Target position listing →

::::::

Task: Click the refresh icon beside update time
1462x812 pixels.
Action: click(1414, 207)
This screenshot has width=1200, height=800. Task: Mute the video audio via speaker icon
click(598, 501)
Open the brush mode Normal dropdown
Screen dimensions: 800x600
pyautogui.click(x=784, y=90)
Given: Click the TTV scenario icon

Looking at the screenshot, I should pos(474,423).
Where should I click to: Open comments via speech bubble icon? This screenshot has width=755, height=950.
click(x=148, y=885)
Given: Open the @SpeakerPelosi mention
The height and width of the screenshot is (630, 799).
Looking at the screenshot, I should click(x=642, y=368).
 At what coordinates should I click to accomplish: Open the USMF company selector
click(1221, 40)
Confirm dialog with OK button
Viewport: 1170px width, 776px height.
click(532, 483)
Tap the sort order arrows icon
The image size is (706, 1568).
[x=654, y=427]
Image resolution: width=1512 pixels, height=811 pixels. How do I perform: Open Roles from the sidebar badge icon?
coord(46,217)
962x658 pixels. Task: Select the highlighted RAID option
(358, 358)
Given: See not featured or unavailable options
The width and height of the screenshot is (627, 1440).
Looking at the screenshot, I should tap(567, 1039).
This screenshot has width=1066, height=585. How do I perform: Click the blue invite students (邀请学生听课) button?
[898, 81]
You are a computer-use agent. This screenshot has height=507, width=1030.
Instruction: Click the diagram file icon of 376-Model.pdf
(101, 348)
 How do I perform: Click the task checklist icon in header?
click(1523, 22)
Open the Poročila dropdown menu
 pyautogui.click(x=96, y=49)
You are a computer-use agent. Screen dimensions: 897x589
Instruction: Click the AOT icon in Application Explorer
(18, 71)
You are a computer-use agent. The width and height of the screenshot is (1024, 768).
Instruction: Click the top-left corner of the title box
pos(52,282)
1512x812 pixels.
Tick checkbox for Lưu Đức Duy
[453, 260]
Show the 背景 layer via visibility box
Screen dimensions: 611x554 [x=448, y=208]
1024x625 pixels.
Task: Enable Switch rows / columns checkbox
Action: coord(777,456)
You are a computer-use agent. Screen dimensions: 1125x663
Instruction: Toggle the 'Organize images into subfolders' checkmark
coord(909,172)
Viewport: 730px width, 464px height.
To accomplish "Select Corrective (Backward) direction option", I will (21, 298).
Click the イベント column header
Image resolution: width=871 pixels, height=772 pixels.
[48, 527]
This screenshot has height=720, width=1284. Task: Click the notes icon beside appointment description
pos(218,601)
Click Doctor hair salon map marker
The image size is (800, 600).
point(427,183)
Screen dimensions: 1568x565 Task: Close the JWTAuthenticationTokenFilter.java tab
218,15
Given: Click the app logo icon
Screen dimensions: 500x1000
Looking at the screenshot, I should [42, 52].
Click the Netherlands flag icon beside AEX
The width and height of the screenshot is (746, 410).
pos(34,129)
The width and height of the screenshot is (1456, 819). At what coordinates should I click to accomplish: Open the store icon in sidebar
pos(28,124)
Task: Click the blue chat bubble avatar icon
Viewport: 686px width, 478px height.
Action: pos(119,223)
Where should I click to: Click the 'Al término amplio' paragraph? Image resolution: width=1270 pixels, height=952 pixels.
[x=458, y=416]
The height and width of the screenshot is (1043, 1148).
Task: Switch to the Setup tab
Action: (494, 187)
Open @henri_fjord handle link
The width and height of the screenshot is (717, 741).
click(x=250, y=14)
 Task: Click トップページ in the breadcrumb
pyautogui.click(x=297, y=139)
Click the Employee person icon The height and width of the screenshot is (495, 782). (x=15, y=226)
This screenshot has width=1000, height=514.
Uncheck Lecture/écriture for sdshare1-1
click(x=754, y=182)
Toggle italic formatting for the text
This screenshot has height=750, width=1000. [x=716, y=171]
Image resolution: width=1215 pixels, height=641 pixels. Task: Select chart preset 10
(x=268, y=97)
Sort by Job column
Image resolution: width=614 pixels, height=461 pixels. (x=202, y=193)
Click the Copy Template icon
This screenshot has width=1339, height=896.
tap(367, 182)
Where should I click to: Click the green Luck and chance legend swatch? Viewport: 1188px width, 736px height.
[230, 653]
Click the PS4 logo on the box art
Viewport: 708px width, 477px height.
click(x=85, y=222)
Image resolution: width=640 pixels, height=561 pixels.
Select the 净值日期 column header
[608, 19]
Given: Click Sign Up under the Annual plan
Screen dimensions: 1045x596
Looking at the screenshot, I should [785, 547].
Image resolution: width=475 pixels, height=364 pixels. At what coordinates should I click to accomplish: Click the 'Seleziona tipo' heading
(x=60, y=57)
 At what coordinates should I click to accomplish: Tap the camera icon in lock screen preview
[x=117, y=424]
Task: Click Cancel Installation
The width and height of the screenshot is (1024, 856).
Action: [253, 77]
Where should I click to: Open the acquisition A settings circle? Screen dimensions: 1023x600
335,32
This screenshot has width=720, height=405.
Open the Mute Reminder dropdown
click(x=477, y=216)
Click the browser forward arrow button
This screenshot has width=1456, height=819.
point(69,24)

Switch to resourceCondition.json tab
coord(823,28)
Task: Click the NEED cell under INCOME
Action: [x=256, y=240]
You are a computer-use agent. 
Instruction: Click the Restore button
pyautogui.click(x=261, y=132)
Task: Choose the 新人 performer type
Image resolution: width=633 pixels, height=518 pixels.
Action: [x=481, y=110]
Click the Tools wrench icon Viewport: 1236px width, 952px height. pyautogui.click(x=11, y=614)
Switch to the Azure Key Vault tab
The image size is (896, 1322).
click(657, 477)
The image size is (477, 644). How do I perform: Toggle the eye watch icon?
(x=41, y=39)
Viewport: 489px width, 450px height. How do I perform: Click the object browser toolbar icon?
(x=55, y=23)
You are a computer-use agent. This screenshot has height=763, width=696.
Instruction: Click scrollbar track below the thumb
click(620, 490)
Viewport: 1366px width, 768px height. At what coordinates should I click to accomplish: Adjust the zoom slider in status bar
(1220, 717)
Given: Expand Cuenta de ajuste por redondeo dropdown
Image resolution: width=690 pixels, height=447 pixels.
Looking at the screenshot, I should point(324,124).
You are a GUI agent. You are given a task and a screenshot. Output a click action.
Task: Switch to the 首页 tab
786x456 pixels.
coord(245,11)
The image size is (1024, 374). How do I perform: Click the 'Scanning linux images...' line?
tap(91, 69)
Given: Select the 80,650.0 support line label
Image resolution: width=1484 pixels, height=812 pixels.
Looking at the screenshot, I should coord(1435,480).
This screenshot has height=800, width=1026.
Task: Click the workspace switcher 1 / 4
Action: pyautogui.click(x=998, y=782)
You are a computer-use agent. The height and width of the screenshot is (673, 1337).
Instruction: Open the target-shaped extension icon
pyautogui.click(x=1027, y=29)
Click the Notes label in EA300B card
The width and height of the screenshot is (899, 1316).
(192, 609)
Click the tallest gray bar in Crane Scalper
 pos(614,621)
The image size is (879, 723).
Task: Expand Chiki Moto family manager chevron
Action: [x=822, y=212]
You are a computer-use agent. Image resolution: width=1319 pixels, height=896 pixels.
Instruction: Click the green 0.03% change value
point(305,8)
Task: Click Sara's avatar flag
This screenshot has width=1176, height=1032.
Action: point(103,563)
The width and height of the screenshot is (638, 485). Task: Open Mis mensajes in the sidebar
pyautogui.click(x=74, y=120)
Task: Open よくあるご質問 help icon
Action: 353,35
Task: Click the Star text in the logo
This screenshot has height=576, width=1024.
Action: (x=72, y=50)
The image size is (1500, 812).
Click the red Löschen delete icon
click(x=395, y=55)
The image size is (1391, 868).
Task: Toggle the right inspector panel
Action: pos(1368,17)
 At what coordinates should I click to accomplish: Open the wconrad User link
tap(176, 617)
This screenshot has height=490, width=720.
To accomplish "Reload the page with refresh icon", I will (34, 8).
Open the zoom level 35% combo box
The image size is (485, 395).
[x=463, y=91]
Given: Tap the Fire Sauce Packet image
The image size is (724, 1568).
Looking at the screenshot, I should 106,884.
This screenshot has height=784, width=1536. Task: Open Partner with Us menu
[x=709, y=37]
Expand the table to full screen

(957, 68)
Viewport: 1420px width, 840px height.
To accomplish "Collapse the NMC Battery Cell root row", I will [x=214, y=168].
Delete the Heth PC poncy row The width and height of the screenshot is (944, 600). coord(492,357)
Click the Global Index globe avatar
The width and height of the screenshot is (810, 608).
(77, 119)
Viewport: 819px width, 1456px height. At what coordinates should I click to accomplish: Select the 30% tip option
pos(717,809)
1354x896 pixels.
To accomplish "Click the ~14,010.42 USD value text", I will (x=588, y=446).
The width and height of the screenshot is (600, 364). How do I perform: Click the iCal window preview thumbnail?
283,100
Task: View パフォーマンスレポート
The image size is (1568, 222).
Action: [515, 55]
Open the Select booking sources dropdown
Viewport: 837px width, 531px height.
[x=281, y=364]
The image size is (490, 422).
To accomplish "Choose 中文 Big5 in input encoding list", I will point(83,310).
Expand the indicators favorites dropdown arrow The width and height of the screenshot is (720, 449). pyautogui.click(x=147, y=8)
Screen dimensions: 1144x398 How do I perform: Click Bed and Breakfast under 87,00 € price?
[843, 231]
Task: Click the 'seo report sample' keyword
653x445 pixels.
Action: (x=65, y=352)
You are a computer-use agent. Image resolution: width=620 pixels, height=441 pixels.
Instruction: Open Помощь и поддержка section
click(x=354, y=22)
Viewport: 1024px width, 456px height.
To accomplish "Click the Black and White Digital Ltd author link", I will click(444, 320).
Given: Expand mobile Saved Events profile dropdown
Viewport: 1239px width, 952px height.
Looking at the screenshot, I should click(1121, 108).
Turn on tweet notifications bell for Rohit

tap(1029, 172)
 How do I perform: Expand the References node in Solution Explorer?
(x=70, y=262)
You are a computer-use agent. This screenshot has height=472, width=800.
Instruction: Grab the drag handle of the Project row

::::::

Requirement →
Identify every line in the listing above that contains the string "value", and copy each of those lines. Matching is case-sensitive.

Written response →
Instruction: Click the green 0.03% change value
To accomplish "Click the ~14,010.42 USD value text", I will (x=588, y=446).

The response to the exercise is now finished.